__Problem to work on__
The required lines are those that contain "agent"; pull them out of the data and copy them.

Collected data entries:
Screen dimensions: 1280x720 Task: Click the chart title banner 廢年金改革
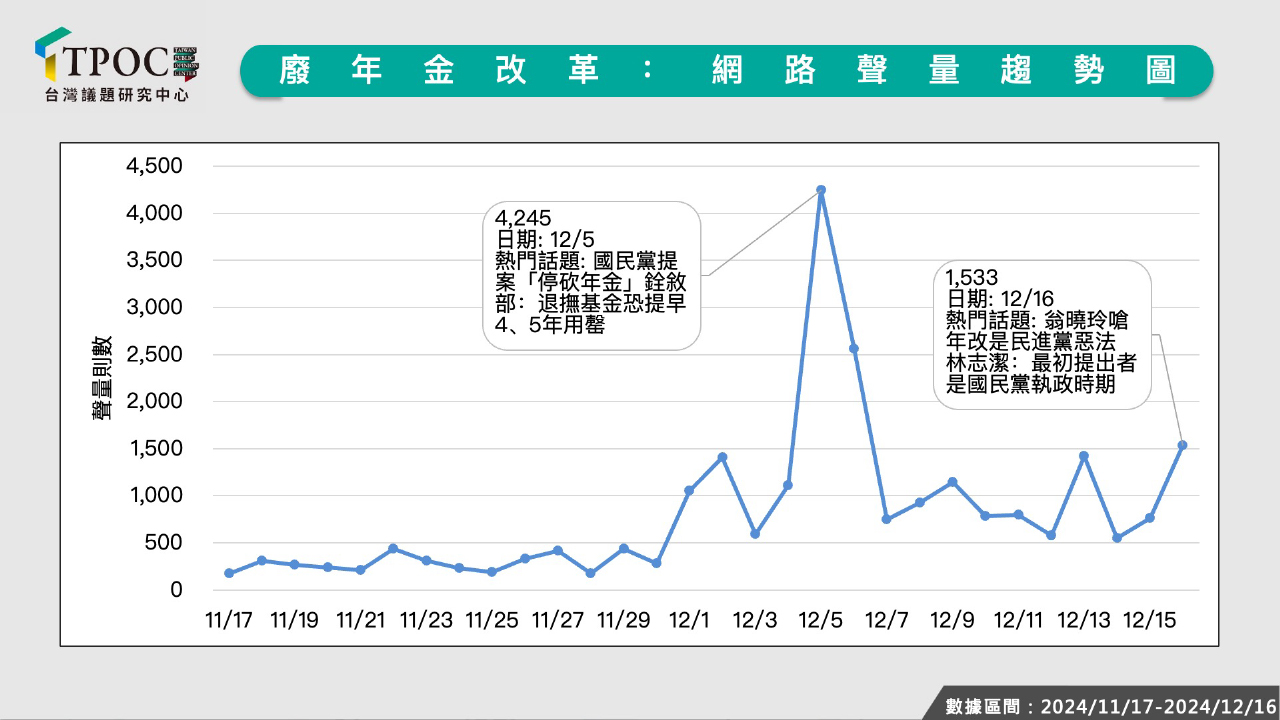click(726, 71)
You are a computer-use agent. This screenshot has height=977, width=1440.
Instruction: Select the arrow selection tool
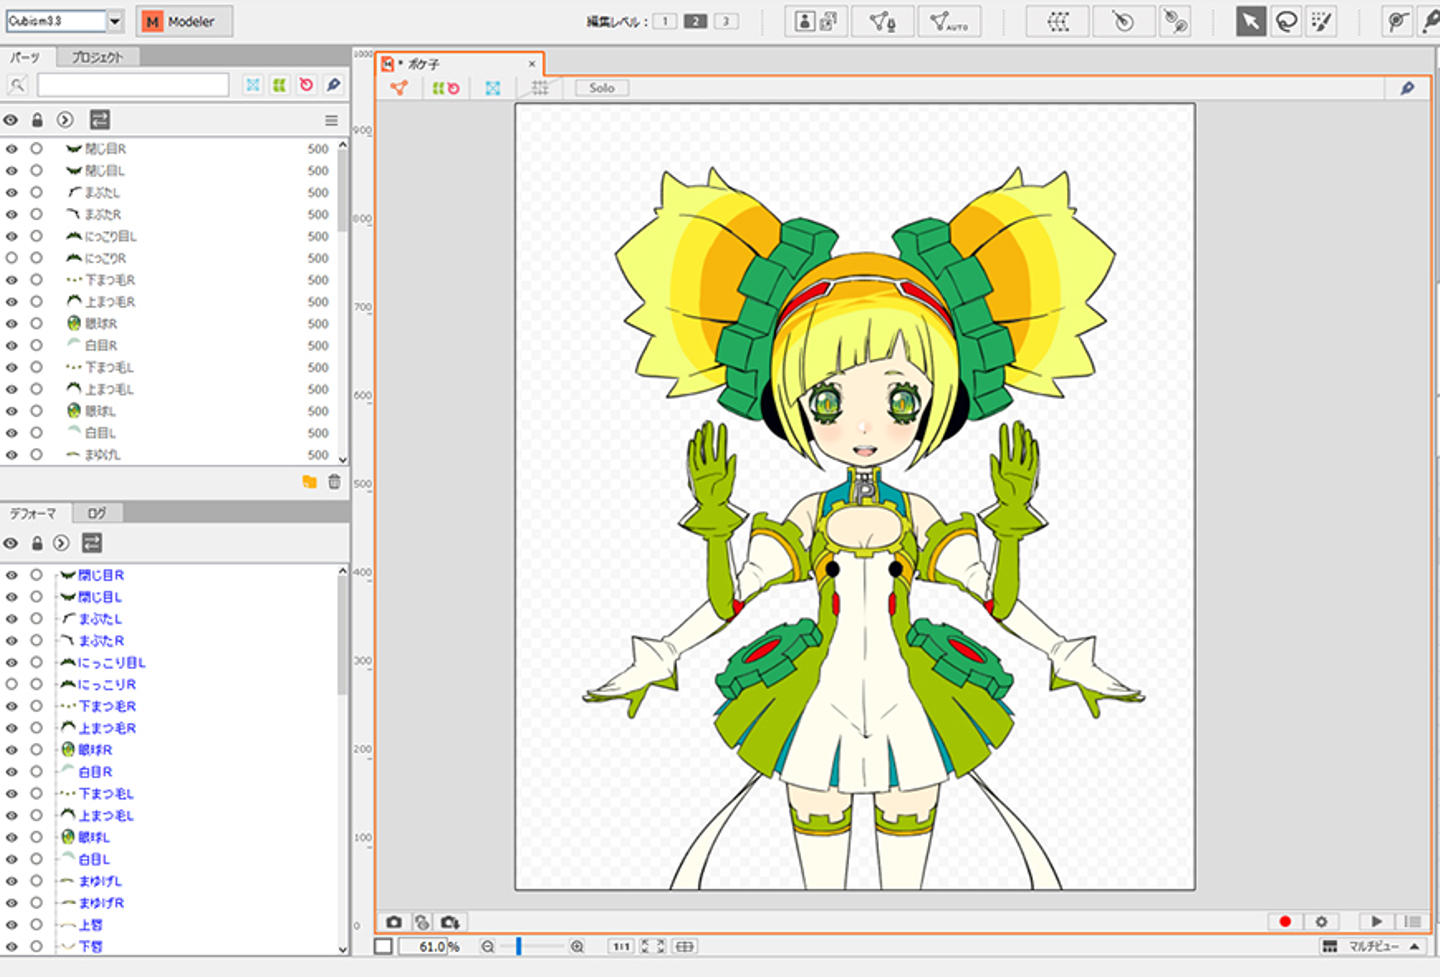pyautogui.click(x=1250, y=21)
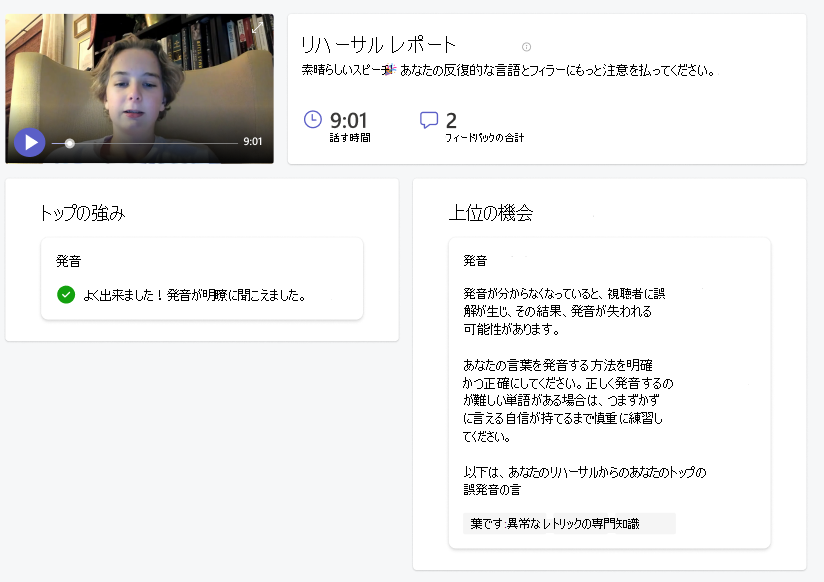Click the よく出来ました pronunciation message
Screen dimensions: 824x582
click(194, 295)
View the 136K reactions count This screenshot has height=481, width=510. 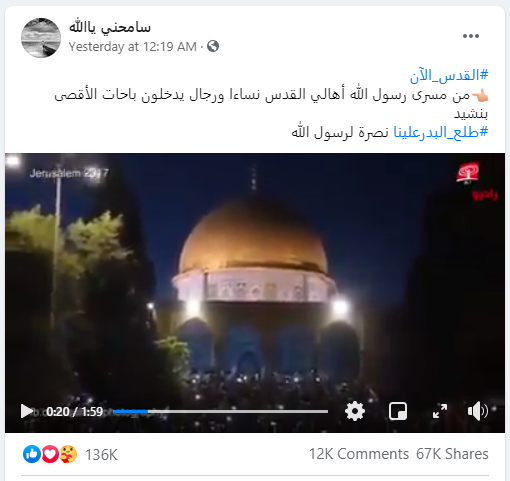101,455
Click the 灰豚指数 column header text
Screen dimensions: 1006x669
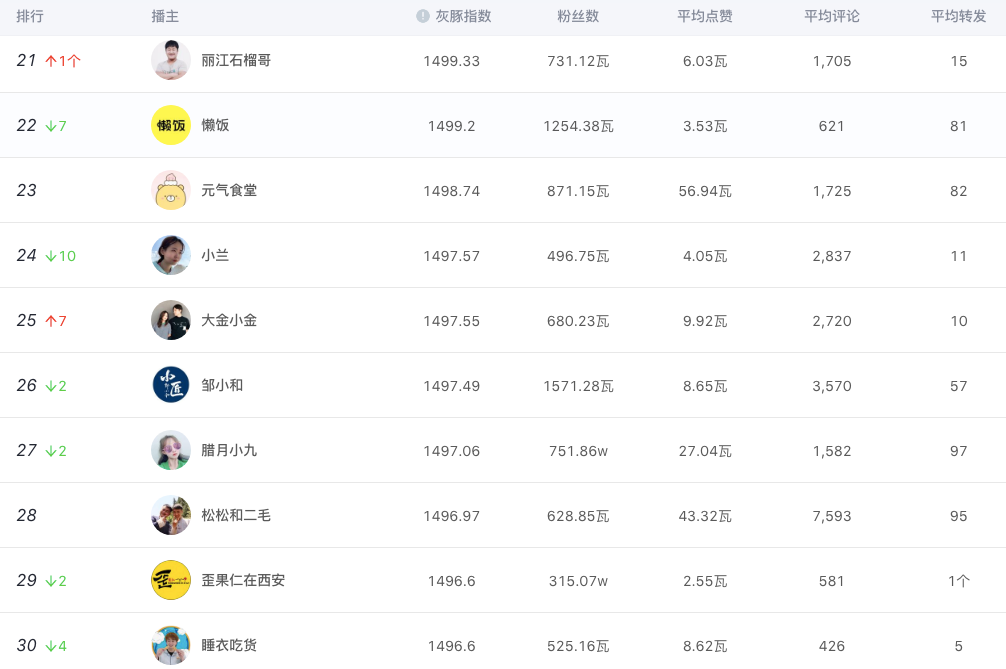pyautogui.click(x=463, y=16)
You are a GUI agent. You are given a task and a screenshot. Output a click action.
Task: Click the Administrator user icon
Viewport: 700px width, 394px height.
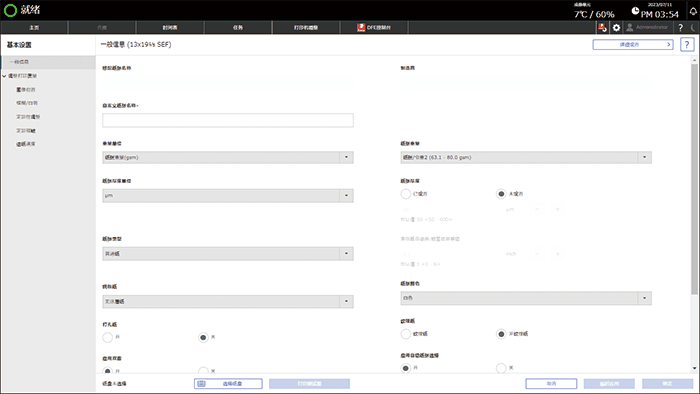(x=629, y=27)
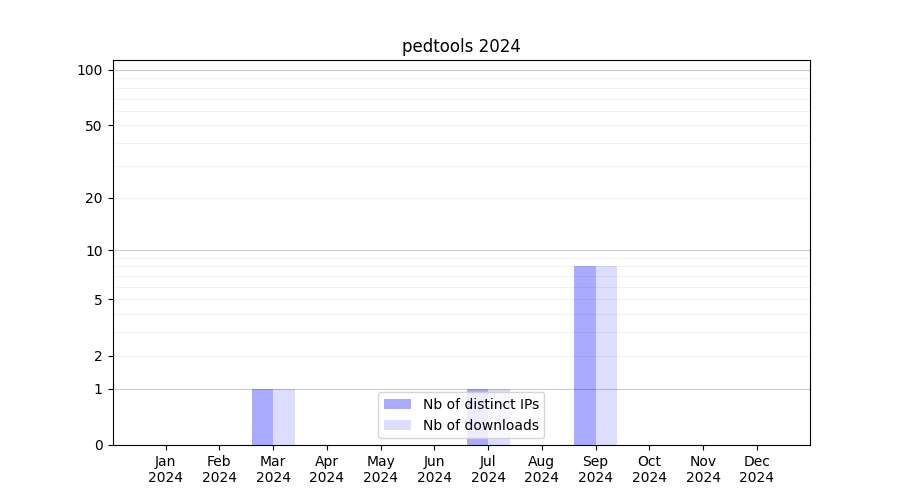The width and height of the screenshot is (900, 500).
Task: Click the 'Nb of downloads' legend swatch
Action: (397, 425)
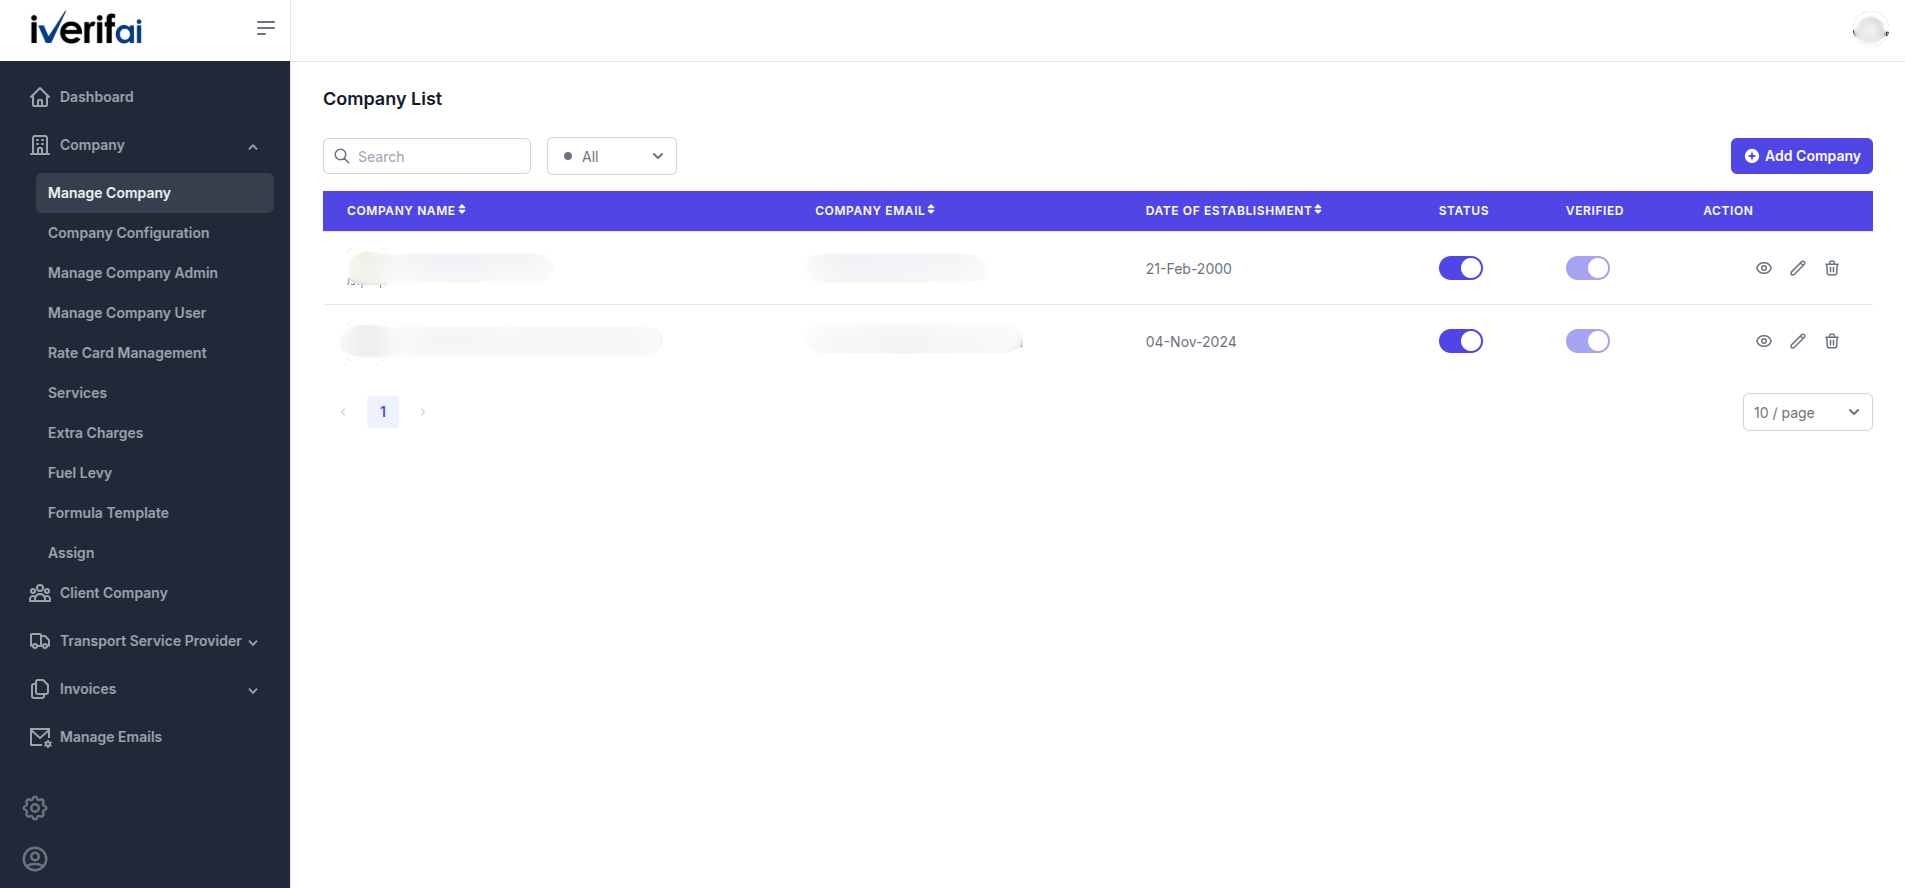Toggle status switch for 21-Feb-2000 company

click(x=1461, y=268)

__Written answer__
You are a computer-use agent. This screenshot has height=977, width=1440.
You are a GUI agent. You are given a task and a screenshot. Output a click action.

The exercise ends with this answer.